*** Opening Dataset excerpts ***

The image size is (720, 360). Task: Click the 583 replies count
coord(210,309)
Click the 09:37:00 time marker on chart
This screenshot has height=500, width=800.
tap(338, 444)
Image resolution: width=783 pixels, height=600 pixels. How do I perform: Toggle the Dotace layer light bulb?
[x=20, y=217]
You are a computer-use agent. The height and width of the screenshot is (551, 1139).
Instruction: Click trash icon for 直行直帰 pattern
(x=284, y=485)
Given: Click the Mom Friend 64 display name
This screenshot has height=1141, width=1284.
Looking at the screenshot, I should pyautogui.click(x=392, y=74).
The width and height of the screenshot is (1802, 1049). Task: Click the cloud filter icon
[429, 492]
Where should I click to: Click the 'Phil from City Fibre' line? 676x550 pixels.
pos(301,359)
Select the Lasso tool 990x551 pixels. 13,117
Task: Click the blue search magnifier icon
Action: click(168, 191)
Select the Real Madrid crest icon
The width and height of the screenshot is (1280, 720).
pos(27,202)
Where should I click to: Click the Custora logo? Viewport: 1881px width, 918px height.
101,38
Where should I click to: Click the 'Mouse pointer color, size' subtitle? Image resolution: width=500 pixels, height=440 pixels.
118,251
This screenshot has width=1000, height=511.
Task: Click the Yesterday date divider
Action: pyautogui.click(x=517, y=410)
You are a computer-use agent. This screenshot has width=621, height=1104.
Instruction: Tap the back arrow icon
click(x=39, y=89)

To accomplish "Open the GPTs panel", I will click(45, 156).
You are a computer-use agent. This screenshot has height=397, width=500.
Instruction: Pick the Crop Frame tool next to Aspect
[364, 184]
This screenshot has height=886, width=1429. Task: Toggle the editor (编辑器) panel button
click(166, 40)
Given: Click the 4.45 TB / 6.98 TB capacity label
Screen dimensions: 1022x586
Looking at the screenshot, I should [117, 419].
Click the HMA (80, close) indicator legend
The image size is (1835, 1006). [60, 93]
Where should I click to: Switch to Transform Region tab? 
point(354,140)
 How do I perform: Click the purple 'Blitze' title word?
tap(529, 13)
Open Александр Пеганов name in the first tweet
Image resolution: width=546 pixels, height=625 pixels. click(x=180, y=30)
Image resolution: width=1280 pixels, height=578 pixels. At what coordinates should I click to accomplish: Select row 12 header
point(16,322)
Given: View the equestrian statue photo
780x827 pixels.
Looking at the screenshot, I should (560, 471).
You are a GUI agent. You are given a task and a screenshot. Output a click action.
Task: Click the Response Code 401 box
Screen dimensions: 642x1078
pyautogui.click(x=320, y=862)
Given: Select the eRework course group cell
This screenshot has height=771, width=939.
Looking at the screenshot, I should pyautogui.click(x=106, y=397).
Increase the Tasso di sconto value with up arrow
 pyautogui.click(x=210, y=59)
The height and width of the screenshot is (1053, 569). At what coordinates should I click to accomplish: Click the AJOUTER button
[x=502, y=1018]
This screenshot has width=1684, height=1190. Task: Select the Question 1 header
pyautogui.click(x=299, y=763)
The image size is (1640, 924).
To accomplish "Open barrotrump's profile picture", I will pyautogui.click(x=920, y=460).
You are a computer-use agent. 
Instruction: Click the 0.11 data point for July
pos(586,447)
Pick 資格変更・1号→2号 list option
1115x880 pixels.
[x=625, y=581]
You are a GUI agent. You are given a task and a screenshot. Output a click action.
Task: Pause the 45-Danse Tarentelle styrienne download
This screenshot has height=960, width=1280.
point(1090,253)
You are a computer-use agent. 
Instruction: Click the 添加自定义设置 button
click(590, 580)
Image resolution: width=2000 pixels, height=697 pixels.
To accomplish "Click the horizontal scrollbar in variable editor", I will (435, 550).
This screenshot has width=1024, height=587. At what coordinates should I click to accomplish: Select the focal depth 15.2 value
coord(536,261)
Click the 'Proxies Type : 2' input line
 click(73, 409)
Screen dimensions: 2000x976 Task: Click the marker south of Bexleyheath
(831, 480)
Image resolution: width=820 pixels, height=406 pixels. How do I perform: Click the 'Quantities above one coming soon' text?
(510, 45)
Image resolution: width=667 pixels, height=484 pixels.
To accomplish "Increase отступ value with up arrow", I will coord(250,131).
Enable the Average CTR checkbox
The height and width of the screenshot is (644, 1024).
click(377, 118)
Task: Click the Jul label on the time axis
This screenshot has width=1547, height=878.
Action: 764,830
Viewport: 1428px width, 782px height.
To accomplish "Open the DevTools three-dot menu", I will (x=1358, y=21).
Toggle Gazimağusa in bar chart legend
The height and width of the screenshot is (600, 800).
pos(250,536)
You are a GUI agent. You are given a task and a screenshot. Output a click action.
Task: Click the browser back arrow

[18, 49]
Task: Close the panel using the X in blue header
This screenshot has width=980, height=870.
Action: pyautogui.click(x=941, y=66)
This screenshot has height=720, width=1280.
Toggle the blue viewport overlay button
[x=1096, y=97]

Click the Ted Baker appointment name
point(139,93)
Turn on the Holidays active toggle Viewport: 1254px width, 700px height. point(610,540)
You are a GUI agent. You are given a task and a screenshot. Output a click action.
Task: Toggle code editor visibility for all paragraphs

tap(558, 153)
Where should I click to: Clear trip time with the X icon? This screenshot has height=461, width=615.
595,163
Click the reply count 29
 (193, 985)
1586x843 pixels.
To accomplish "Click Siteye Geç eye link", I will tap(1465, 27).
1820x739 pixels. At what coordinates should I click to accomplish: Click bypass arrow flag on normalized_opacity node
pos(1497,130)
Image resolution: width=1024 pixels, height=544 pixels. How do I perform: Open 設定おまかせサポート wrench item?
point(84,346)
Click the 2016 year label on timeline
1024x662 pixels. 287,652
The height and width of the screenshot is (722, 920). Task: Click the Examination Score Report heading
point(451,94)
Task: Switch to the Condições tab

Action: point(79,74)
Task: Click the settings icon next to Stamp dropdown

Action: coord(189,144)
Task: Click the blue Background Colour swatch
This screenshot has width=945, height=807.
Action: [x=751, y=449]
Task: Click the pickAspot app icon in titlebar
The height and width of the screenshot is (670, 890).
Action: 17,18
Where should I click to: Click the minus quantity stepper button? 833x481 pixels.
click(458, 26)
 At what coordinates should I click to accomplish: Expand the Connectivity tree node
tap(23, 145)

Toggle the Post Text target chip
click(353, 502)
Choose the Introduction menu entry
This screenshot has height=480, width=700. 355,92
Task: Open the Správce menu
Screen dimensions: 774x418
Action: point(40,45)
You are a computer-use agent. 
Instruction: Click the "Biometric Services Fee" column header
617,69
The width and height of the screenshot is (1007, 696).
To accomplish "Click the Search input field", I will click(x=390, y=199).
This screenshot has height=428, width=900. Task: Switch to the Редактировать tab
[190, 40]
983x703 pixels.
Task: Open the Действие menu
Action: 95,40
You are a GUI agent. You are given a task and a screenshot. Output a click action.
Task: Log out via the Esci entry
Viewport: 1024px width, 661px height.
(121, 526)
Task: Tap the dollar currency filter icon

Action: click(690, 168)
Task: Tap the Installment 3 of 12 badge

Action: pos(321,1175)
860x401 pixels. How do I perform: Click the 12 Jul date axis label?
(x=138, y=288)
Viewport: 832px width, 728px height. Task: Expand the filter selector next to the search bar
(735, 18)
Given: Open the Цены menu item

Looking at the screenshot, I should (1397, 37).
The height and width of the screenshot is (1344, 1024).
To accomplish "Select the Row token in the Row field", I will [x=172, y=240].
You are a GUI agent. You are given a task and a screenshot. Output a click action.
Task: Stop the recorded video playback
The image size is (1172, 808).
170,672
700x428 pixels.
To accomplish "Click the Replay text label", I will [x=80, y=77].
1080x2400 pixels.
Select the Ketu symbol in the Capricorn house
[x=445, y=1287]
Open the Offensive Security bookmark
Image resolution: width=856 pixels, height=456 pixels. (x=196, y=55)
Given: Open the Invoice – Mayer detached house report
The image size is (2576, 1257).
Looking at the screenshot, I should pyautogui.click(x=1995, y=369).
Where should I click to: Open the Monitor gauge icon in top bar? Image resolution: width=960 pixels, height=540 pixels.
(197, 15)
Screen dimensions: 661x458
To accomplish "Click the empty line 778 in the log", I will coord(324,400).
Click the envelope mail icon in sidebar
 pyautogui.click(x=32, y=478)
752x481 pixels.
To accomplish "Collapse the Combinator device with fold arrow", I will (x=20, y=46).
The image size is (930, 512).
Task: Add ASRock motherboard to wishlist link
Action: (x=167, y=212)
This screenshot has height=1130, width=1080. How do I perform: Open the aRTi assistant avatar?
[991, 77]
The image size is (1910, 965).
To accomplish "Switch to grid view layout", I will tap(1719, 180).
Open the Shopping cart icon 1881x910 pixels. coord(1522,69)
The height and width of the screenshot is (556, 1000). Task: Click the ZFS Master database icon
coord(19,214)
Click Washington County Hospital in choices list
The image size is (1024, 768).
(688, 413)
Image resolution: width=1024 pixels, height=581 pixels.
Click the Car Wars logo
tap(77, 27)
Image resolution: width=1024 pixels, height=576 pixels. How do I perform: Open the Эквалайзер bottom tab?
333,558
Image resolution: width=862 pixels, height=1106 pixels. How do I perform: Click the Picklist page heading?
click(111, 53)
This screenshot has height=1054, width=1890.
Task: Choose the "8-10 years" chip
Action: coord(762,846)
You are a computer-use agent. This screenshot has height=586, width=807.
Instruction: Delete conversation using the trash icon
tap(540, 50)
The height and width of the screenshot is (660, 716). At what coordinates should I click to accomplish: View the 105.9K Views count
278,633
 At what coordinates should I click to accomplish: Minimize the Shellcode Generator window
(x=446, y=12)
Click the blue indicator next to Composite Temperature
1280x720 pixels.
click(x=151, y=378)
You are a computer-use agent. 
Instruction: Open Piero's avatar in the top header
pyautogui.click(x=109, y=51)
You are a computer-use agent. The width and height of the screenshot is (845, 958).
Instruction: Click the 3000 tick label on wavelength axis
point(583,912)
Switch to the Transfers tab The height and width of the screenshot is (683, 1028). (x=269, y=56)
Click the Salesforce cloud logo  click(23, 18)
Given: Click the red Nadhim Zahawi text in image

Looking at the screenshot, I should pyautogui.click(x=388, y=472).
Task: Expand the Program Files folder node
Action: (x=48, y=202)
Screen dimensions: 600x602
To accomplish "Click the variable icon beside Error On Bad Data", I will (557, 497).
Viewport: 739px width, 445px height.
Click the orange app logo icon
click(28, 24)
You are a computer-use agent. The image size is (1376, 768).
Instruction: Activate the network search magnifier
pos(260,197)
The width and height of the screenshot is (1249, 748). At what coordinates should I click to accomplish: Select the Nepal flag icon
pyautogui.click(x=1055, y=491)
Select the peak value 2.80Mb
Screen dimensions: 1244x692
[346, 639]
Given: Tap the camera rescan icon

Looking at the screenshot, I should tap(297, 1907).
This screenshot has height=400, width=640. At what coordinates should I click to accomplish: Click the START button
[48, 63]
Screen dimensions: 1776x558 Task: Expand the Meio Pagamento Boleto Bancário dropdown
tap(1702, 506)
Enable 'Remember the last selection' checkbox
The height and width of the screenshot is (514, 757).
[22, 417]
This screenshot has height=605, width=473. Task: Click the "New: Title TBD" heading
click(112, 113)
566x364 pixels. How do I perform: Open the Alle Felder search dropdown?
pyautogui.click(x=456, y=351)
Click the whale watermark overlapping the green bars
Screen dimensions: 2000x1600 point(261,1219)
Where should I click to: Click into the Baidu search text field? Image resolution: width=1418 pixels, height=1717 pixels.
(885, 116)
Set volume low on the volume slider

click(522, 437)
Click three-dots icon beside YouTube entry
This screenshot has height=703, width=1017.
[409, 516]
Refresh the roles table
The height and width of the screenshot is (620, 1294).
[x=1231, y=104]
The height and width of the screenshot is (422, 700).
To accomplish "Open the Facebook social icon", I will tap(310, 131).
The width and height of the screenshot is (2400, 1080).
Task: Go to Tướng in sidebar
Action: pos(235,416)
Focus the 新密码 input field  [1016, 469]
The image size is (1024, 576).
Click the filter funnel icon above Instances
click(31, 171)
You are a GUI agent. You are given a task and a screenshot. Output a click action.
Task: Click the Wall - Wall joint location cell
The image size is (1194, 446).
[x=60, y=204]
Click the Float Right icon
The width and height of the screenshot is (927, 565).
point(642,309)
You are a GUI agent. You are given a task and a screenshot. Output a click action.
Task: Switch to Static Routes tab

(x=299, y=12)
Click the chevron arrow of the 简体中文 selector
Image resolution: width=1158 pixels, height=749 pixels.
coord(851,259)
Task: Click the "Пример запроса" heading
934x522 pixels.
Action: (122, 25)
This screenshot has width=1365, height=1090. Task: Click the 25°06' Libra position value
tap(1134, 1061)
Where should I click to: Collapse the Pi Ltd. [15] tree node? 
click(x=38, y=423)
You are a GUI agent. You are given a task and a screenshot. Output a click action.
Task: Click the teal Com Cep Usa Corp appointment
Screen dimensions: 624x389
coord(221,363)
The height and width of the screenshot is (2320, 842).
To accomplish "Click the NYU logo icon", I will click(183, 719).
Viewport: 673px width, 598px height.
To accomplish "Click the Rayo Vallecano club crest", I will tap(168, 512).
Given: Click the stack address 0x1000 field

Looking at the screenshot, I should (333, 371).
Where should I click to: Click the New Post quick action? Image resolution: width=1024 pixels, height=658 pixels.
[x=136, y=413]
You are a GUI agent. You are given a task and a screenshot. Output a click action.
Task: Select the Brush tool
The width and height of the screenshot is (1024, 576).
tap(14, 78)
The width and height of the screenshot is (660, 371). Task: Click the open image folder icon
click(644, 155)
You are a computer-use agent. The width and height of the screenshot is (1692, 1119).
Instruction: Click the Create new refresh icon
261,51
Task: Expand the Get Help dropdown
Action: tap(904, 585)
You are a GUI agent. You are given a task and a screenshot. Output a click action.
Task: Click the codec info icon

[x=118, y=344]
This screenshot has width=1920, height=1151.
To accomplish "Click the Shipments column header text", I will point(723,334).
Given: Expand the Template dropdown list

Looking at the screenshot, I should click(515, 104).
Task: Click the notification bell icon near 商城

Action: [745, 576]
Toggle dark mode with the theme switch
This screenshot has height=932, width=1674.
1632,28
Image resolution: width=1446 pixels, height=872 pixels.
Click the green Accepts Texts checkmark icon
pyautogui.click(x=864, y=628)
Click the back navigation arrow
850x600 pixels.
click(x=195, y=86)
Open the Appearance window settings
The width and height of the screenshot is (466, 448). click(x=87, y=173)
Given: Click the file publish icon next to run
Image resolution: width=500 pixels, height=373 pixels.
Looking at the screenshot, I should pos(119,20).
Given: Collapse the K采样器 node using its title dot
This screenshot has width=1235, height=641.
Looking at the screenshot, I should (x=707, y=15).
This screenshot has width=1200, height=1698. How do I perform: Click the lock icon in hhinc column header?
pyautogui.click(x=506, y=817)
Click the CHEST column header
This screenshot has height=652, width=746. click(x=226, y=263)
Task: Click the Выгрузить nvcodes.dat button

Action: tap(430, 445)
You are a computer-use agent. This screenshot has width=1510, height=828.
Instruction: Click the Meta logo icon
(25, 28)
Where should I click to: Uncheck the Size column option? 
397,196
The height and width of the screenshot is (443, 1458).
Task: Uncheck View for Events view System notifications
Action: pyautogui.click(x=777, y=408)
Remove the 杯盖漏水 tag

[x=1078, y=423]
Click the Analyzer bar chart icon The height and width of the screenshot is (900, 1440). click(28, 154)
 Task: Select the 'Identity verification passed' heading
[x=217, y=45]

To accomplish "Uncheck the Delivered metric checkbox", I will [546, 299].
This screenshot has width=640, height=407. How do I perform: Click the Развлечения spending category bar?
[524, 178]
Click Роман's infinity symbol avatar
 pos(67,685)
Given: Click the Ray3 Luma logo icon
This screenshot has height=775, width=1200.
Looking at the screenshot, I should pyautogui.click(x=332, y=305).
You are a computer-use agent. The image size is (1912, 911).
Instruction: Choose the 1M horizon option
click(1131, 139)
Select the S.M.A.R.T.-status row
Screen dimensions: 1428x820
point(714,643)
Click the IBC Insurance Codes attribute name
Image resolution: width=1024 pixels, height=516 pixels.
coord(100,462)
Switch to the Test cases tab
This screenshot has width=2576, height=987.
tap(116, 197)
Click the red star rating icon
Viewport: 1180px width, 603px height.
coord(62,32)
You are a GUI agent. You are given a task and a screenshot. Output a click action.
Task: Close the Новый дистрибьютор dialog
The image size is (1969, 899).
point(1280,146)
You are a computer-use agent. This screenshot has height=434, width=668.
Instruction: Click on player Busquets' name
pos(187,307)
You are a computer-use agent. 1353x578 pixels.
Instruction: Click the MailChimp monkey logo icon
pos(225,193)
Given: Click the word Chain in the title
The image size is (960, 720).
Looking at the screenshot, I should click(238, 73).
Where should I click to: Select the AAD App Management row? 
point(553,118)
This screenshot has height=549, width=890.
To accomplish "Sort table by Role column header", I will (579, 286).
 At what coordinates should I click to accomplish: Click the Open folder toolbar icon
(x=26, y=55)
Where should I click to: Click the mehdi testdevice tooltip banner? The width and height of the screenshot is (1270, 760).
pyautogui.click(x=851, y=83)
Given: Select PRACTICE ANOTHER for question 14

*** Closing Dataset excerpts ***

Match on "chart": copy every line in the records that has it.

Click the 09:37:00 time marker on chart
Toggle Gazimağusa in bar chart legend
Click the Analyzer bar chart icon The height and width of the screenshot is (900, 1440). click(28, 154)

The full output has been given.